Briggs has been skydiving since 1979 and said he still vividly remembers what got him hooked.

“I was a student working on my Ph.D. and it was a lot of work and stress, so I wanted to have something I could do that gave the maximum cathartic release in the shortest amount of time,” he said. “I couldn’t take a week off and travel, but I could take a day, do a few jumps and feel great. When I first jumped, I thought it was like a roller coaster. Then someone flew to me. I couldn’t believe what I was seeing. I had no idea you could fly. When I realized that, I wanted to fly. I got hooked into the sport experience and soon I started building friendships with the people I was diving with, and it created this valuable social aspect.”

Now, Briggs said he skydives every weekend and is training for the U.S. Parachute Association national championships.

“It’s intrinsically beautiful and exciting; the visuals are unparalleled,” he said. “If you have been hiking and reached the top of a mountain, you have some idea of the view, but the top of a mountain is nothing compared to freefall, where there is nothing between you and the earth.

“I also like the speed. I like being the last one out so I can dive really fast.”

The older divers “really enjoy sharing an amazing experience,” Briggs said. “Most people can’t imagine going skydiving ... they have closed that door for themselves. They are never going to know what they are missing. But we want to encourage those that might be interested to try it.

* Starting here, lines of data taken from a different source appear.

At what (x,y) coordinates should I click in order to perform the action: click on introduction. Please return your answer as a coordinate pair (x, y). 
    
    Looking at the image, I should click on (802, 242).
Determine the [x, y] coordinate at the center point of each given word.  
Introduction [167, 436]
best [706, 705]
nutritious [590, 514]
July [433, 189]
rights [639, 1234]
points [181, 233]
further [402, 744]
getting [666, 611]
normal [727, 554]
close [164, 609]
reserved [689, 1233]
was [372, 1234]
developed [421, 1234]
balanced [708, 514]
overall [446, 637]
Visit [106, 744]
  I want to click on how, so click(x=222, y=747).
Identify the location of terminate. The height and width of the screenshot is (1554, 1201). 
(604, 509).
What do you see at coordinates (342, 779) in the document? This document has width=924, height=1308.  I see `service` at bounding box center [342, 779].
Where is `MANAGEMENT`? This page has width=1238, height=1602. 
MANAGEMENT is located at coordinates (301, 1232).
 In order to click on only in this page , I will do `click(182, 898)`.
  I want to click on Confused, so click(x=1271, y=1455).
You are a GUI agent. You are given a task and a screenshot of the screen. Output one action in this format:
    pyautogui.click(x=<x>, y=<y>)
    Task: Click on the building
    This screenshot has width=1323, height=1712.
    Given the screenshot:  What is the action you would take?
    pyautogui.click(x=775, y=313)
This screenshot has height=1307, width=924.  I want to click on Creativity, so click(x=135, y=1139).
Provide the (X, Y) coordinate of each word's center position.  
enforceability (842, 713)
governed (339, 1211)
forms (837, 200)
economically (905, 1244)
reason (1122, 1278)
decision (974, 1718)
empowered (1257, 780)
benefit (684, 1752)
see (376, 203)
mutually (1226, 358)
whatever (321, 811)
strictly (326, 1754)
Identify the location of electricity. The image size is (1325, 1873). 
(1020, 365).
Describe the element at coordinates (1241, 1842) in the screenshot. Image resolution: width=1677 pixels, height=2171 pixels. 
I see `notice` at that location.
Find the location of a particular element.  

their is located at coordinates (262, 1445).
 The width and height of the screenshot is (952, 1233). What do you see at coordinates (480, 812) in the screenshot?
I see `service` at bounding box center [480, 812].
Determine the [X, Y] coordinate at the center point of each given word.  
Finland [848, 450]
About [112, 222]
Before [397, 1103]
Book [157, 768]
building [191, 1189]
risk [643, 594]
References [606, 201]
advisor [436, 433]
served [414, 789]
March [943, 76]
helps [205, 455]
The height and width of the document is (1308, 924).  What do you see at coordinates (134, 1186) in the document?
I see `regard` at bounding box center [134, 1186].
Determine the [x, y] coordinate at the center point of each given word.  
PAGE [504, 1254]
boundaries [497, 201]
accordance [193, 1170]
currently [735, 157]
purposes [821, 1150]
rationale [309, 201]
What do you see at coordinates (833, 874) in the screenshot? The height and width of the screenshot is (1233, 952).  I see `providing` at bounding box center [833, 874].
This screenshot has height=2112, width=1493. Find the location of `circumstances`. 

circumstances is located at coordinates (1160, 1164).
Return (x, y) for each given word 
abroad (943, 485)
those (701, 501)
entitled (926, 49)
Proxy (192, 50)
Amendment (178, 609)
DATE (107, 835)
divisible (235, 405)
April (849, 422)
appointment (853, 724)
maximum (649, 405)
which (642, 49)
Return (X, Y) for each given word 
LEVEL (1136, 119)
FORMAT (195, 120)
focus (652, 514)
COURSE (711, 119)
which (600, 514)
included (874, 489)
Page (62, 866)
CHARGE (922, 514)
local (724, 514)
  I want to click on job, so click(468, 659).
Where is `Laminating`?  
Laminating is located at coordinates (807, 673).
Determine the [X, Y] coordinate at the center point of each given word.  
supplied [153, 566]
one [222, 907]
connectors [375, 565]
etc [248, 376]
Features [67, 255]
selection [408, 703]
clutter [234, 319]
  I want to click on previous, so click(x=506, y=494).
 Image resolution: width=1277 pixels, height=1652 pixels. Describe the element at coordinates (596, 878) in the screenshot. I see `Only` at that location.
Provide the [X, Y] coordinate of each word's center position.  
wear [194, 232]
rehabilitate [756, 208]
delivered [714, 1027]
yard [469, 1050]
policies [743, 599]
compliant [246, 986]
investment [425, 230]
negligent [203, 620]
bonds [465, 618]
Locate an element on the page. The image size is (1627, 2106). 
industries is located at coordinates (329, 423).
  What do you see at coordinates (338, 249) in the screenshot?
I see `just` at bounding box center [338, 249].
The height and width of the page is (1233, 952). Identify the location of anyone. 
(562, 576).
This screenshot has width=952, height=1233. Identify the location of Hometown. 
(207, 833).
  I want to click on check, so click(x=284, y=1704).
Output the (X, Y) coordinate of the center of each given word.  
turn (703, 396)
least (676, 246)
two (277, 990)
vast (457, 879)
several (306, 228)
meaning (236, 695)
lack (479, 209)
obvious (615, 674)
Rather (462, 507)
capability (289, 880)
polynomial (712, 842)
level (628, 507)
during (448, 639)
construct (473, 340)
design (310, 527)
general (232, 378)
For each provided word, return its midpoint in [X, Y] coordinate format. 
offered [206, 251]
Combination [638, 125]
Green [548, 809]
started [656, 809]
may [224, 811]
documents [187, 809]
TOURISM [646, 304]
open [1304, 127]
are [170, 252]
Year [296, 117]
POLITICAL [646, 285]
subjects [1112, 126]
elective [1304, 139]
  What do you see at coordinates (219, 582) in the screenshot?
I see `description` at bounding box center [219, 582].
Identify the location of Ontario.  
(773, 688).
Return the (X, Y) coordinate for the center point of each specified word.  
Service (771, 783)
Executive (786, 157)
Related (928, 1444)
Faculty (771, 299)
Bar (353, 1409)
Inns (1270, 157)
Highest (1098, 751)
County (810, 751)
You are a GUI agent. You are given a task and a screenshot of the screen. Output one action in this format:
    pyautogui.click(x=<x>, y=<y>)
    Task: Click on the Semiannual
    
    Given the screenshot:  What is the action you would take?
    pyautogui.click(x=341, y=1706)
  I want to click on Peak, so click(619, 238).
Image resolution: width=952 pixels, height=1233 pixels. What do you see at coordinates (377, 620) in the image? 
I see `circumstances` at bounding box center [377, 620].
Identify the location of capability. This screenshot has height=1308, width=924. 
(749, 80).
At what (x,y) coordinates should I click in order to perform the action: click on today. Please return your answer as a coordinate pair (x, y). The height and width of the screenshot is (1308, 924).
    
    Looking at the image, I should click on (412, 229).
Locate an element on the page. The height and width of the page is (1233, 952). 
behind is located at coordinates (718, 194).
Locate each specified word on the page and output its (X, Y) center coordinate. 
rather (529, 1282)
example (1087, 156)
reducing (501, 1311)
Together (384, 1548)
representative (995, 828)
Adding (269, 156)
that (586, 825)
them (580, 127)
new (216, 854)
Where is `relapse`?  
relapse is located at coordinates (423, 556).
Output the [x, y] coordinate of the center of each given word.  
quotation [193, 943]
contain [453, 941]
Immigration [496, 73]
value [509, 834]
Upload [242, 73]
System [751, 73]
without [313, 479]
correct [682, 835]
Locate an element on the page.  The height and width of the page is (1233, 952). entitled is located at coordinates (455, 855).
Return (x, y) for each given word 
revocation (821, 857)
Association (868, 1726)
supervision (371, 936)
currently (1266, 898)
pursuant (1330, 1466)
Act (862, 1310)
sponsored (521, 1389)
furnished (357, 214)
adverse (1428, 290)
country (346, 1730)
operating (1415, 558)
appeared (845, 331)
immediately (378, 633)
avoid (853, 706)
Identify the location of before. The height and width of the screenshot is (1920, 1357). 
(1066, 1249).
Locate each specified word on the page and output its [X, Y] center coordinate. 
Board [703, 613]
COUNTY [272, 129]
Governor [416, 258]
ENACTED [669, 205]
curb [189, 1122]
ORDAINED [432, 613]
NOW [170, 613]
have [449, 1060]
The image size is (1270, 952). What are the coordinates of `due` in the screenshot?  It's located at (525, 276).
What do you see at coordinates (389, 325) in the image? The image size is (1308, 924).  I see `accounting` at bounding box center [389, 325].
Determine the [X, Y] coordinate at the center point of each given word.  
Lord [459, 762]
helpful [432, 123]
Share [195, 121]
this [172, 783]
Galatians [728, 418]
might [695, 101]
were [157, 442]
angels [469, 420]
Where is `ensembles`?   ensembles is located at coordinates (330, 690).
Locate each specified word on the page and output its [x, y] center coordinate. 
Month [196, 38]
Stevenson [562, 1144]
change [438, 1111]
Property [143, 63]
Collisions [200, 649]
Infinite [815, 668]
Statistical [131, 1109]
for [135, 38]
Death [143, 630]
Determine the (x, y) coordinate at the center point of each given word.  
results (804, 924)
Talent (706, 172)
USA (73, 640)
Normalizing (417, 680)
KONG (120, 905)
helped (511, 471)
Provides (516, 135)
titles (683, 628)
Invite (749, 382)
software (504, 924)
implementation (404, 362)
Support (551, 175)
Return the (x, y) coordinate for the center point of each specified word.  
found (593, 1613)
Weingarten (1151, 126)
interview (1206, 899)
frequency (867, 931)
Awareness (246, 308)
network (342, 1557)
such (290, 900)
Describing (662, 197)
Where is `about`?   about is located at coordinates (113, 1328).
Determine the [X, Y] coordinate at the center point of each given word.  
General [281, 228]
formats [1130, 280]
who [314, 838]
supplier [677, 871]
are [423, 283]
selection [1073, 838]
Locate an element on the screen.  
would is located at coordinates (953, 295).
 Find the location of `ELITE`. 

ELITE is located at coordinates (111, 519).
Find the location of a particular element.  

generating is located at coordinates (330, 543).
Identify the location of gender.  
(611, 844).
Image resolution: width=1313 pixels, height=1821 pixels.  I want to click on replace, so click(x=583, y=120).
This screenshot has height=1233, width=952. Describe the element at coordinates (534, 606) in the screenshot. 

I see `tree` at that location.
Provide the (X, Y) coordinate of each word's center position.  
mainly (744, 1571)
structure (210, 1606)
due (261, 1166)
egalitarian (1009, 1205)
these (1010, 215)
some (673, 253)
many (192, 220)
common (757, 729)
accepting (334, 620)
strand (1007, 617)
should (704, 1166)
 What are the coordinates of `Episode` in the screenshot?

“We want to make it easy and safe by having events and training opportunities, but the idea is to show that you can continue to have a blast well into your later years. One of our friends just celebrated his 90th birthday by doing nine jumps.”

Though Briggs also scuba dives, “there is just nothing like skydiving,” he said.

San Diego Union-Tribune columnist Diane Bell contributed to this report.